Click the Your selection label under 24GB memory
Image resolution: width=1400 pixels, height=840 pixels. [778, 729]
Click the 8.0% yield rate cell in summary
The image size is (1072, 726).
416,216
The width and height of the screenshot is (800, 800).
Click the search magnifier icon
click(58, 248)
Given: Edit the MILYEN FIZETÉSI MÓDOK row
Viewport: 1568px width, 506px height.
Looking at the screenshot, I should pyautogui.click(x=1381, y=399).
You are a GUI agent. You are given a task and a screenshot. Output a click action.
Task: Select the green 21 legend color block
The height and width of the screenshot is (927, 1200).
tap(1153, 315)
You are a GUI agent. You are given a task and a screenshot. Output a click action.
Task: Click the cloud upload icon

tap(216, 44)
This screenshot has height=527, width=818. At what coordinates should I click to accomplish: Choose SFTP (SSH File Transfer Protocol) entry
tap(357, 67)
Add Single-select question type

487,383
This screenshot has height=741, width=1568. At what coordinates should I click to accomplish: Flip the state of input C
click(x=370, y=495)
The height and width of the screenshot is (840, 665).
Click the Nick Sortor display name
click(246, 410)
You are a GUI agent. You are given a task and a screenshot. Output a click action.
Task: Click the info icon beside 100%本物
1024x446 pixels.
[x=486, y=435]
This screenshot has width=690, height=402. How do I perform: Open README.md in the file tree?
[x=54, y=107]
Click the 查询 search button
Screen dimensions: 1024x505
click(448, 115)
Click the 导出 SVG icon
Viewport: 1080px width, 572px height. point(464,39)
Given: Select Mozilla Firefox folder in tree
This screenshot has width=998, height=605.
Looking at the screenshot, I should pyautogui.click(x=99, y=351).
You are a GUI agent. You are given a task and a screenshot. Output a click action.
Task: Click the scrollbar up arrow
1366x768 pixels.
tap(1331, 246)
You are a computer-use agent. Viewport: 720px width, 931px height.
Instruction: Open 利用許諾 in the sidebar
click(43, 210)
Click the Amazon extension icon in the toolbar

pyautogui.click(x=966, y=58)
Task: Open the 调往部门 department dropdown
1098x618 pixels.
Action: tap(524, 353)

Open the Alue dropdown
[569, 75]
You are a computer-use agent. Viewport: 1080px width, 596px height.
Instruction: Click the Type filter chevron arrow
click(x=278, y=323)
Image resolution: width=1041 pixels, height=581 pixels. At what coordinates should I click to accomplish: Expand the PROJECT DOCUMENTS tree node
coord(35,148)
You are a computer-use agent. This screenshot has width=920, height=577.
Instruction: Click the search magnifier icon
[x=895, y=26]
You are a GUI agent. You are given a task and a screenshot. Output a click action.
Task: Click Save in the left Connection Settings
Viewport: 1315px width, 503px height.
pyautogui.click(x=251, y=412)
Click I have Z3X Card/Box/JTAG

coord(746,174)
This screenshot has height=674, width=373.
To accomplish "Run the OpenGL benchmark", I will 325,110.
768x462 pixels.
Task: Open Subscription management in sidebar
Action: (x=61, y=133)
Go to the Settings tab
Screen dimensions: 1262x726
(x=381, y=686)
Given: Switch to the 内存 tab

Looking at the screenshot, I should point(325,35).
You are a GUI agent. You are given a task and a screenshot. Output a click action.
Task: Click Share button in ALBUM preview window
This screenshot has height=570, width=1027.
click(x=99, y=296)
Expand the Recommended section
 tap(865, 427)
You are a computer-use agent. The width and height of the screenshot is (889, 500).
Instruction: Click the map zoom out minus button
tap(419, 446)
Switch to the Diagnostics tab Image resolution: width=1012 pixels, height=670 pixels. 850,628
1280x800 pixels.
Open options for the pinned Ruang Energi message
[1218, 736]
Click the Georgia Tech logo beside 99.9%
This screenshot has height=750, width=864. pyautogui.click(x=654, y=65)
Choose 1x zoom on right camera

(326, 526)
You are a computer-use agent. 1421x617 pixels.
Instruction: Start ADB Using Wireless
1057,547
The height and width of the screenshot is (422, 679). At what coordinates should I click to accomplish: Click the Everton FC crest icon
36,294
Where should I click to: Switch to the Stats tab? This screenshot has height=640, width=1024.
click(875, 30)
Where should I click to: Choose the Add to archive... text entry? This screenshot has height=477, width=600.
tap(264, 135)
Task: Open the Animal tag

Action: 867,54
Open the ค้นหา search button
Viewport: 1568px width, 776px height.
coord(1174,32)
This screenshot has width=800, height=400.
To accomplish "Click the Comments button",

:::

> TASK BRIEF: Give back precisely the lines above that start at the line containing "Switch to the Diagnostics" and end at the line containing "Open the ค้นหา search button", inclusive. No other lines belong in the output.

> RESPONSE:
Switch to the Diagnostics tab Image resolution: width=1012 pixels, height=670 pixels. 850,628
1280x800 pixels.
Open options for the pinned Ruang Energi message
[1218, 736]
Click the Georgia Tech logo beside 99.9%
This screenshot has height=750, width=864. pyautogui.click(x=654, y=65)
Choose 1x zoom on right camera

(326, 526)
You are a computer-use agent. 1421x617 pixels.
Instruction: Start ADB Using Wireless
1057,547
The height and width of the screenshot is (422, 679). At what coordinates should I click to accomplish: Click the Everton FC crest icon
36,294
Where should I click to: Switch to the Stats tab? This screenshot has height=640, width=1024.
click(875, 30)
Where should I click to: Choose the Add to archive... text entry? This screenshot has height=477, width=600.
tap(264, 135)
Task: Open the Animal tag

Action: 867,54
Open the ค้นหา search button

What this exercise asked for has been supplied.